ASSIGNED TASK A —
From the text on the Ignacio A. Santos School of Medicine, transcribe word for word the part that opens with the words containing "The Ignacio A." and closes with "in Monterrey, Mexico.".
ASSIGNED TASK B —
According to the text on the Ignacio A. Santos School of Medicine, how many students made up the school's first class?

SOURCE EXTRACT —
============

The Ignacio A. Santos School of Medicine (Escuela de Medicina Ignacio A. Santos, aka: EMIS) is the medical school division of the Monterrey Institute of Technology and Higher Education (ITESM). It was established in 1978 in Monterrey, Mexico.

The School of Medicine was founded to satisfy the country's need for high quality medical training and innovation in biomedical research. Currently, there are approximately 500 students enrolled in the M.D. program and about 105 postgraduate students. Aside from the medical doctor program, the School of Medicine also offers a joint M.D.-Ph.D. program with Houston Methodist Hospital, MD Anderson Cancer Center, Texas A&M Health Science Center, and other Bachelors in Nursing, Nutrition Sciences and Biomedical Engineering. The graduate medical education department offers several medical residency and fellowship programs. According to the National Association of School and Faculties of Medicine of Mexico (Asociación Nacional de Facultades y Escuelas de Medicina, ANFEM) the school is the third best medical school in the country as of 2009.

==History==
In the mid 20th century up until the 1970s, directors of ITESM felt that academic standards were falling in the medical fields in Mexico and decided to establish their own medical school. In the 1970s, Ignacio A. Santos, an entrepreneur and philanthropist in Monterrey donated the Hospital San Jóse (HSJ) to ITESM to establish the new program. Another reason for the establishment of the school was to provide advanced and specialized training, which before was studied by Mexican students in the United States.

ITESM took over operations of the hospital along with develop the medical education program, naming it the "Escuela de Medicina Ignacio A. Santos "(EMIS) of Tecnológico de Monterrey (Ignacio A. Santos Medical School) in August 1978. The first class had 27 students selected from a list of 85 applicants.

============

THE DATA —
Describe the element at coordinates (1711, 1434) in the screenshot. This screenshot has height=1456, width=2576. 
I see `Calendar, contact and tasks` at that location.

============

FINAL ANSWER A —
The Ignacio A. Santos School of Medicine (Escuela de Medicina Ignacio A. Santos, aka: EMIS) is the medical school division of the Monterrey Institute of Technology and Higher Education (ITESM). It was established in 1978 in Monterrey, Mexico.

FINAL ANSWER B —
27 students, selected from a list of 85 applicants.